Among the entries below, find all lines that include "will" and copy them.

[Data items]
----------------

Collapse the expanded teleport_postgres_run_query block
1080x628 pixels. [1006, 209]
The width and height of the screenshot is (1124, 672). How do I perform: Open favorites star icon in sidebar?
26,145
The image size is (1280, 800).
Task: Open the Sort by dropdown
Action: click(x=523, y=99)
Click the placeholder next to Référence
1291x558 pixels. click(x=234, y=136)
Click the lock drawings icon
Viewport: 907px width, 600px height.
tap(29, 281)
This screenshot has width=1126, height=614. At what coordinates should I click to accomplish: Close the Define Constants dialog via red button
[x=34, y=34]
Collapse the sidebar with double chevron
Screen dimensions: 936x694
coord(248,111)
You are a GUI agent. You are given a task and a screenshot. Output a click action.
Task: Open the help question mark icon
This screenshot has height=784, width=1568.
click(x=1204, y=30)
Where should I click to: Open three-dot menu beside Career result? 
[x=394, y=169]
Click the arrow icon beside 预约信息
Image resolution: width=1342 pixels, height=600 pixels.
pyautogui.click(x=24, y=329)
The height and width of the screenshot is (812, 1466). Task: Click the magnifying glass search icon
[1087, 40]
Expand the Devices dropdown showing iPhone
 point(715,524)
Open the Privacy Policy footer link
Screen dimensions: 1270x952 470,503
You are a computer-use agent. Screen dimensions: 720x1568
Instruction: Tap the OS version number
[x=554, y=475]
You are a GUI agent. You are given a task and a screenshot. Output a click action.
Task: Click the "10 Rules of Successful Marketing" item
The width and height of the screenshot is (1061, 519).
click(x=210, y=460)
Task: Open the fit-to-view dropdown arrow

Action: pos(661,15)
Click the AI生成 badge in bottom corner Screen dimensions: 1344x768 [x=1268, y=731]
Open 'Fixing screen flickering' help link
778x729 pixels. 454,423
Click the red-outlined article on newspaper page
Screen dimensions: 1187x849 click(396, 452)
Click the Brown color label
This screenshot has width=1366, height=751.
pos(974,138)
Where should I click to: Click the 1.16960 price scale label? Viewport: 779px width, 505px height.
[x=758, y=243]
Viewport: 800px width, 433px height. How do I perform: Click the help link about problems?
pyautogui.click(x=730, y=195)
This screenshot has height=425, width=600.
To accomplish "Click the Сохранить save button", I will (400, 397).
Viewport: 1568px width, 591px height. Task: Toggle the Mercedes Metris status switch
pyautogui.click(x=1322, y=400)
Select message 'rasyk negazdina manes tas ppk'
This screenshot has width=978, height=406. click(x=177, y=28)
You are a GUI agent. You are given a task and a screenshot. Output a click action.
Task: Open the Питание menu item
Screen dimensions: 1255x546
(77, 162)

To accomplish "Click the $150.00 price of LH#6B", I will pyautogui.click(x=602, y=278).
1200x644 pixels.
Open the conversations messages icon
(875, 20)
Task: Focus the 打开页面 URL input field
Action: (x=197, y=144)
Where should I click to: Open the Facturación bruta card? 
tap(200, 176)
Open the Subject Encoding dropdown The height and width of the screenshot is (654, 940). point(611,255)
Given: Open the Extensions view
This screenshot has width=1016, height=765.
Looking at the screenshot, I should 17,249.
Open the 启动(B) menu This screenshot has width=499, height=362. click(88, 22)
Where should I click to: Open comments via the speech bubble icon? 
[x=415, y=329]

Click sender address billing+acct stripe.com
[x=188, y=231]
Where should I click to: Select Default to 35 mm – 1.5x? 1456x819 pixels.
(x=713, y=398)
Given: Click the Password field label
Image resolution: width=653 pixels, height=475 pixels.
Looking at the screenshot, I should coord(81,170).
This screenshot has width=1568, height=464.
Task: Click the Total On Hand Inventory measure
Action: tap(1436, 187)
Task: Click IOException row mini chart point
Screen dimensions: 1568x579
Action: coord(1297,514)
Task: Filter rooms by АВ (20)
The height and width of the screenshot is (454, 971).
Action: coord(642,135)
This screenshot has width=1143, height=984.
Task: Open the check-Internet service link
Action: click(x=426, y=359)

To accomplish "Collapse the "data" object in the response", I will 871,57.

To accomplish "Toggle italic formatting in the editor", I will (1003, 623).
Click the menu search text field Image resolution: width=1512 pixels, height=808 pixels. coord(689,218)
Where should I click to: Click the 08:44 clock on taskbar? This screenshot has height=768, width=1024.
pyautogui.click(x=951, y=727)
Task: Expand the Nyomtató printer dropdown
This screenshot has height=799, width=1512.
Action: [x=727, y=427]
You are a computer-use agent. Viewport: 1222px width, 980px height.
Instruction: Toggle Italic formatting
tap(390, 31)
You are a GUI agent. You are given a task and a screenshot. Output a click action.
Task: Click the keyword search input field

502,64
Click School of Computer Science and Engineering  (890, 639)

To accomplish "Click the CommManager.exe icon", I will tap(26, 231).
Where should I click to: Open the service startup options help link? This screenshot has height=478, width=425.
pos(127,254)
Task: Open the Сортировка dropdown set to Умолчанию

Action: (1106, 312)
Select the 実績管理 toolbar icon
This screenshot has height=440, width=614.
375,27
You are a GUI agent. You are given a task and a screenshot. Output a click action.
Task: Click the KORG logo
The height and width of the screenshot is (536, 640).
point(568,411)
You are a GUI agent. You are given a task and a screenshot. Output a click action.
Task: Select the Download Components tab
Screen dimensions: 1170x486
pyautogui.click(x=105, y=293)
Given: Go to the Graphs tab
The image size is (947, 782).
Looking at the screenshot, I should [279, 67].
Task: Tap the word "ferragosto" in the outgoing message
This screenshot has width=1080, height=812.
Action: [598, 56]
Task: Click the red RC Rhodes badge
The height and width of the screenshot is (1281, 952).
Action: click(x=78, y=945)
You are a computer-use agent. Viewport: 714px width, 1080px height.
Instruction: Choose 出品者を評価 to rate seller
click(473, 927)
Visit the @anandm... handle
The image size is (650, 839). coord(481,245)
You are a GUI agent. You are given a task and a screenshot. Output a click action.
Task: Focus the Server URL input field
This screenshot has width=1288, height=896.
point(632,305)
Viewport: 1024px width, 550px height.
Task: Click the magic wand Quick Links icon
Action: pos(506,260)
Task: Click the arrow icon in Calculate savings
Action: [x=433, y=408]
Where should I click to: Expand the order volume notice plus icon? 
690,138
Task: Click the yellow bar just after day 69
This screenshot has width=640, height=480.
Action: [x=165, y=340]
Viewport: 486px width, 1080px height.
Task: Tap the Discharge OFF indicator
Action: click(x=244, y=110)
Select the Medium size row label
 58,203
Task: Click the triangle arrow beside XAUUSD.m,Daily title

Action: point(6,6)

----------------

### Exercise output:
To accomplish "Click the Сохранить save button", I will (400, 397).
To accomplish "Click the $150.00 price of LH#6B", I will pyautogui.click(x=602, y=278).
To accomplish "Collapse the "data" object in the response", I will 871,57.
To accomplish "Toggle italic formatting in the editor", I will (1003, 623).
To accomplish "Click the CommManager.exe icon", I will tap(26, 231).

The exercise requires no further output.